» **Set task**
Copy the data below line for line, without changing anything.

┌────────

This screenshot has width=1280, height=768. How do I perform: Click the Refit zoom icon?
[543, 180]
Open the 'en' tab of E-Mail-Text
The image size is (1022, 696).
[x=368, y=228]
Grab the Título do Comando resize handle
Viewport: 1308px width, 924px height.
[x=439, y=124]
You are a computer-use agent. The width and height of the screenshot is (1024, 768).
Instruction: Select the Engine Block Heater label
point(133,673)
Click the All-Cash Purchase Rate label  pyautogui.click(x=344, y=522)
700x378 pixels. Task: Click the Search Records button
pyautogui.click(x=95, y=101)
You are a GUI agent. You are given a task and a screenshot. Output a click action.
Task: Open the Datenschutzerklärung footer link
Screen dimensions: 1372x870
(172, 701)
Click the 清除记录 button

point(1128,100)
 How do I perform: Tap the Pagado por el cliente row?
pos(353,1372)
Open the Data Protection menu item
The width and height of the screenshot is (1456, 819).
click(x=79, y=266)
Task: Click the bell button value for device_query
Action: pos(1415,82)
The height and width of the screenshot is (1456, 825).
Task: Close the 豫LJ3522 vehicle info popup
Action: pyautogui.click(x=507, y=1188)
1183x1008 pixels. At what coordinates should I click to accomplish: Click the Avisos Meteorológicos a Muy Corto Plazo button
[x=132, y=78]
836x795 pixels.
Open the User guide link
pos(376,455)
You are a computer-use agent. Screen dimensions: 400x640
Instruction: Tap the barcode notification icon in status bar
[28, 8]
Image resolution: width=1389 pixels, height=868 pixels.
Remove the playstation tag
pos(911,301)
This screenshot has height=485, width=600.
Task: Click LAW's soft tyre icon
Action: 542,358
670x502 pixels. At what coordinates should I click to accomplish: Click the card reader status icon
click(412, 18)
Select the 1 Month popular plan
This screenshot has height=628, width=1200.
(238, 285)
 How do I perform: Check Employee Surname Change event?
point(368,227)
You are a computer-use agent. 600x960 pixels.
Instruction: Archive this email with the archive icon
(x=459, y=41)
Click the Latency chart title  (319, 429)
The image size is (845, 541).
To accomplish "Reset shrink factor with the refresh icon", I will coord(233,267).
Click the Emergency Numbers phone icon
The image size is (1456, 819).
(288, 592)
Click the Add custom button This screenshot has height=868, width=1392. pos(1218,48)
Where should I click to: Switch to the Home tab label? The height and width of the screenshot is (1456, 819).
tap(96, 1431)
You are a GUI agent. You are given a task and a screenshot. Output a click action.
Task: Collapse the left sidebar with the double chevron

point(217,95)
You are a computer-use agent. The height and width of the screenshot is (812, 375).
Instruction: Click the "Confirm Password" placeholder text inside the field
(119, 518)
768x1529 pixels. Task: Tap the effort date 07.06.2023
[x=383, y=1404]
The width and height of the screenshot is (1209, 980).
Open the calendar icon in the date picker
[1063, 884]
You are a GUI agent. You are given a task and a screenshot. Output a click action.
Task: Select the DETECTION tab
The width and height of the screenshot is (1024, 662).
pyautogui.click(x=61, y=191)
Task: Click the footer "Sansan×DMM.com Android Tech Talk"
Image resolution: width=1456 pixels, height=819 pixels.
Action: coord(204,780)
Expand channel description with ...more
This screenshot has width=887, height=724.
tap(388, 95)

└────────

» **Expected output**
This screenshot has width=1280, height=768. How do I perform: Click the Refit zoom icon?
[543, 180]
Open the 'en' tab of E-Mail-Text
The image size is (1022, 696).
[x=368, y=228]
Grab the Título do Comando resize handle
Viewport: 1308px width, 924px height.
[x=439, y=124]
You are a computer-use agent. The width and height of the screenshot is (1024, 768).
Instruction: Select the Engine Block Heater label
point(133,673)
Click the All-Cash Purchase Rate label  pyautogui.click(x=344, y=522)
700x378 pixels. Task: Click the Search Records button
pyautogui.click(x=95, y=101)
You are a GUI agent. You are given a task and a screenshot. Output a click action.
Task: Open the Datenschutzerklärung footer link
Screen dimensions: 1372x870
(172, 701)
Click the 清除记录 button

point(1128,100)
 How do I perform: Tap the Pagado por el cliente row?
pos(353,1372)
Open the Data Protection menu item
The width and height of the screenshot is (1456, 819).
click(x=79, y=266)
Task: Click the bell button value for device_query
Action: pos(1415,82)
The height and width of the screenshot is (1456, 825).
Task: Close the 豫LJ3522 vehicle info popup
Action: pyautogui.click(x=507, y=1188)
1183x1008 pixels. At what coordinates should I click to accomplish: Click the Avisos Meteorológicos a Muy Corto Plazo button
[x=132, y=78]
836x795 pixels.
Open the User guide link
pos(376,455)
You are a computer-use agent. Screen dimensions: 400x640
Instruction: Tap the barcode notification icon in status bar
[28, 8]
Image resolution: width=1389 pixels, height=868 pixels.
Remove the playstation tag
pos(911,301)
This screenshot has height=485, width=600.
Task: Click LAW's soft tyre icon
Action: 542,358
670x502 pixels. At what coordinates should I click to accomplish: Click the card reader status icon
click(412, 18)
Select the 1 Month popular plan
This screenshot has height=628, width=1200.
(238, 285)
 How do I perform: Check Employee Surname Change event?
point(368,227)
You are a computer-use agent. 600x960 pixels.
Instruction: Archive this email with the archive icon
(x=459, y=41)
Click the Latency chart title  (319, 429)
The image size is (845, 541).
To accomplish "Reset shrink factor with the refresh icon", I will coord(233,267).
Click the Emergency Numbers phone icon
The image size is (1456, 819).
(288, 592)
Click the Add custom button This screenshot has height=868, width=1392. pos(1218,48)
Where should I click to: Switch to the Home tab label? The height and width of the screenshot is (1456, 819).
tap(96, 1431)
You are a GUI agent. You are given a task and a screenshot. Output a click action.
Task: Collapse the left sidebar with the double chevron

point(217,95)
You are a computer-use agent. The height and width of the screenshot is (812, 375).
Instruction: Click the "Confirm Password" placeholder text inside the field
(119, 518)
768x1529 pixels. Task: Tap the effort date 07.06.2023
[x=383, y=1404]
The width and height of the screenshot is (1209, 980).
Open the calendar icon in the date picker
[1063, 884]
You are a GUI agent. You are given a task and a screenshot. Output a click action.
Task: Select the DETECTION tab
The width and height of the screenshot is (1024, 662).
pyautogui.click(x=61, y=191)
Task: Click the footer "Sansan×DMM.com Android Tech Talk"
Image resolution: width=1456 pixels, height=819 pixels.
Action: coord(204,780)
Expand channel description with ...more
This screenshot has width=887, height=724.
tap(388, 95)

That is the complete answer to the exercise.